Supplied data

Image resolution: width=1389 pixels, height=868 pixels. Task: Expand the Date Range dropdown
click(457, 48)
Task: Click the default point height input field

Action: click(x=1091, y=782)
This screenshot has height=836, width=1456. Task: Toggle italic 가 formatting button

...

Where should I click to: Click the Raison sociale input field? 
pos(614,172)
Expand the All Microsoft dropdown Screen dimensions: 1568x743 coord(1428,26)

---

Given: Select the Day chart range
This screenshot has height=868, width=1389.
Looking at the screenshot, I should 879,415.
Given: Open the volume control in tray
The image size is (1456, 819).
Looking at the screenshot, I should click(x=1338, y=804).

What to produce
Scan the material for lines with the word "Given", and copy each line you find.

Answer to the exercise
Given: Select the Day chart range
Given: Open the volume control in tray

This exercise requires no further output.